Gunderson’s stance is that for representational democracy to work, you have to vote for the candidate who best represents your values, rather than voting for who you think has the best shot at beating the candidate you don’t want.

“I understand people having fear,” says Gunderson. “I have fears, but you can’t, in my opinion, vote for fear.”

The Camosun College Student Society held a Political Dialogue Fair at the Lansdowne campus on Wednesday, October 9 (photo by Greg Pratt/Nexus).

Gunderson describes herself as a realist, and says that the Greens know they’re not going to hold the balance of power.

“I think that’s the thing that catches people,” she says. “It’s like, we know that. We don’t have the numbers to do that. What we do have the numbers to do is hold whoever gets in accountable… as opposed to these two groups just beating each other up all day long, which isn’t going to help.”
Canada has a tendency to look through the lens of the two-party system of the United States. This isn’t reflective of the system that’s actually in place, although the way Canadians vote seems to show people cling to the American framework.

“The Canadian system, it needs to shift if it wants to be what it’s purporting to be in terms of a multi-party system,” says Gunderson. “If you’re truly going to be a true multi-party system, you have to have proportional representation, so all voices can be heard and represented.”

Gunderson says she isn’t alone in feeling this way—she says she has conversations with people who are similarly frustrated with the way they’re represented.

“I talked to somebody yesterday who’s like, I am so frustrated at this point that I’m thinking maybe I just shouldn’t vote at all,” she says. “And that’s not okay, because what we have right now is a minority, you get 40, 45 percent getting all the power, the majority. That means the majority of people didn’t want you.”

Gunderson says that it’s strategically unwise as well.

“If you think about it, if the worst case scenario happens for either side, for the NDP, the Conservatives come in, or for the Conservatives, the NDP come in, those two are going to be just battling each other,” she says. “Nobody’s going to be interested in having conversations or talking, because both sides are going to want to either keep their power or stay in, so they can’t give any leeway to the other side, and vice versa. Those two aren’t going to talk to each other, but those two talk to us.”

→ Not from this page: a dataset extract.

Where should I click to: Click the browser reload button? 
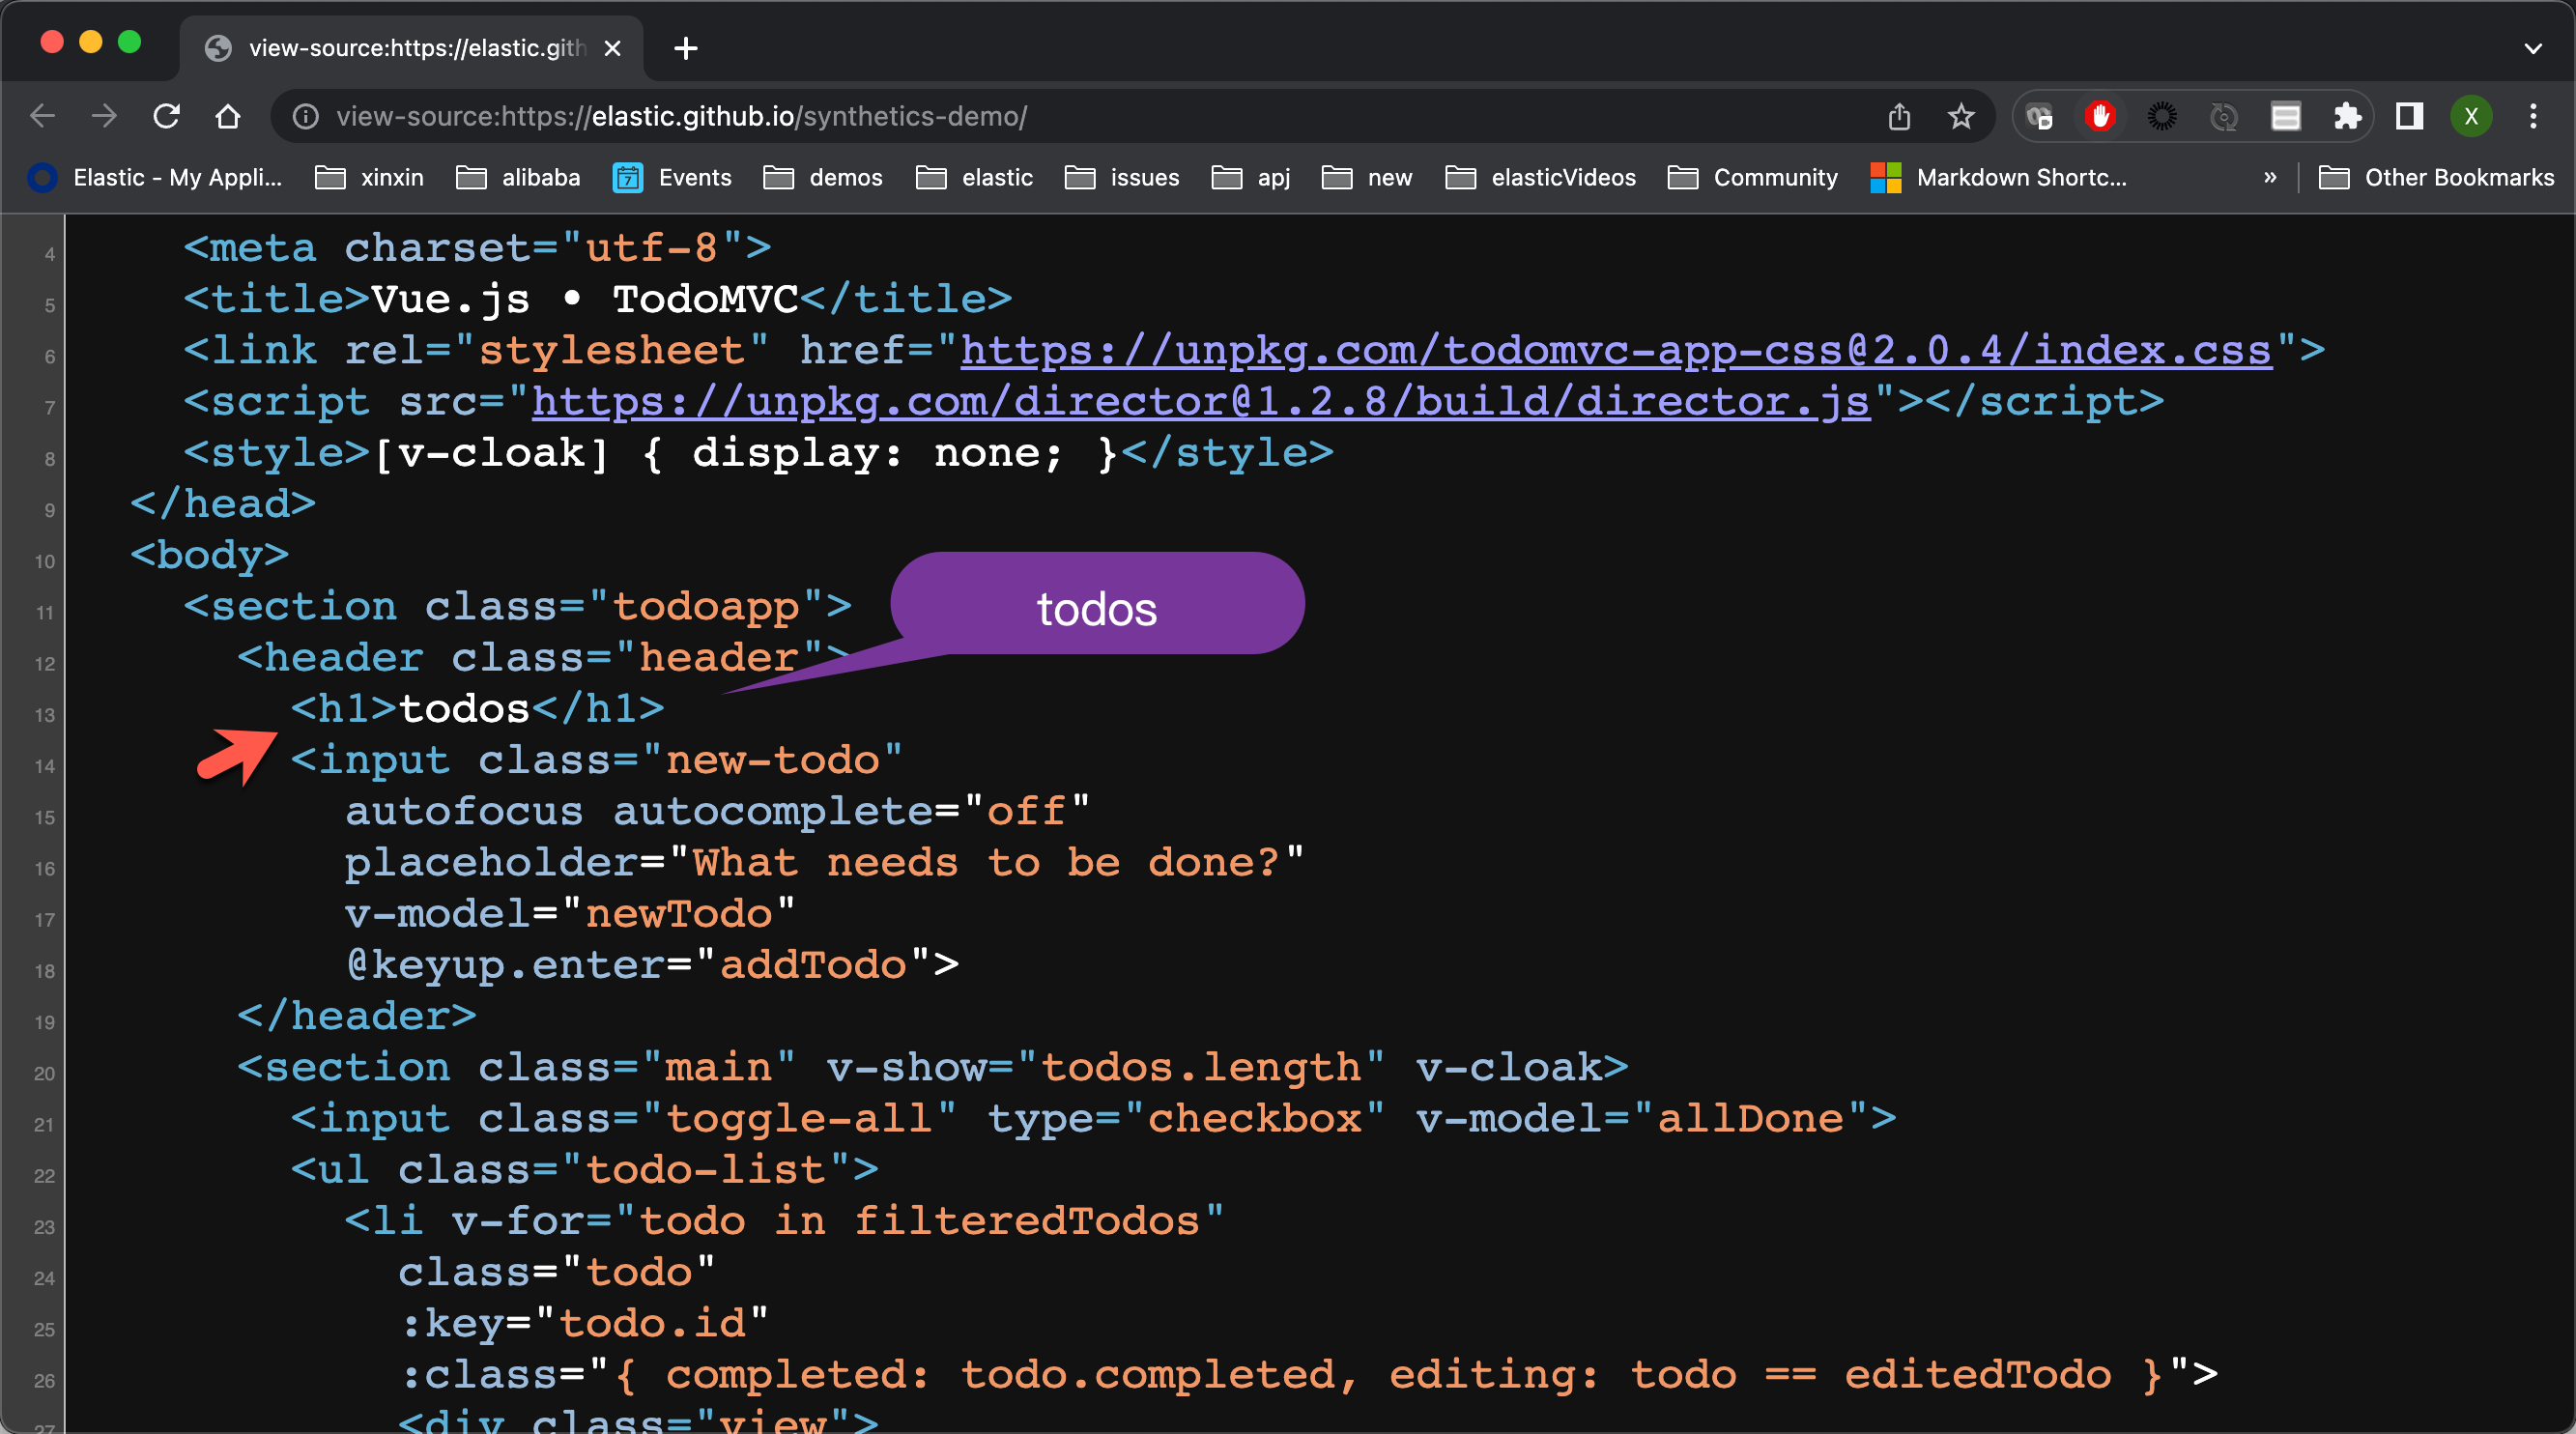tap(166, 117)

The Green Party states that young people show high numbers of support for their policies.

“When we look at polls from young people and youth, they are Green leaning,” says Gunderson. “It makes sense, not only because of climate change being on top of mind, but the values [of the Green Party], those tend to really resonate with youth and young people… Social justice as a pillar, respect for diversity as a pillar, nonviolence, sustainability and ecological wisdom, and then participatory democracy.”

Despite this support, Gunderson says she still regularly finds herself in conversation with people who voted out of fear, and found themselves frustrated with the results.

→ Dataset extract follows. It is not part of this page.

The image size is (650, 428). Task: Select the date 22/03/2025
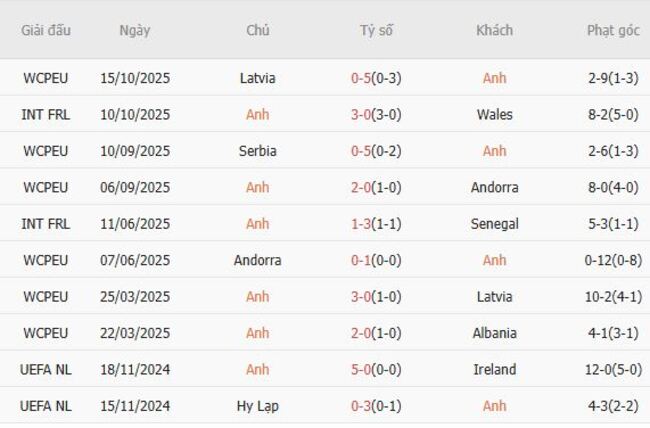coord(135,333)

“I met somebody who voted strategically, and… She’s like, wow, I didn’t really need to buy into the fact that if I didn’t vote for this one MLA, the whole thing would collapse. So she said, then I spent the next four years just mad that I didn’t put my vote where my value was.”

Gunderson wants to see people making choices that reflect what they want, rather than what they don’t.

“People have to fundamentally decide if they want their vote to truly represent their voice, right? Vote for what you believe in, vote for the British Columbia you want to see, you know? I just don’t want people to vote out of fear. You have to have faith.”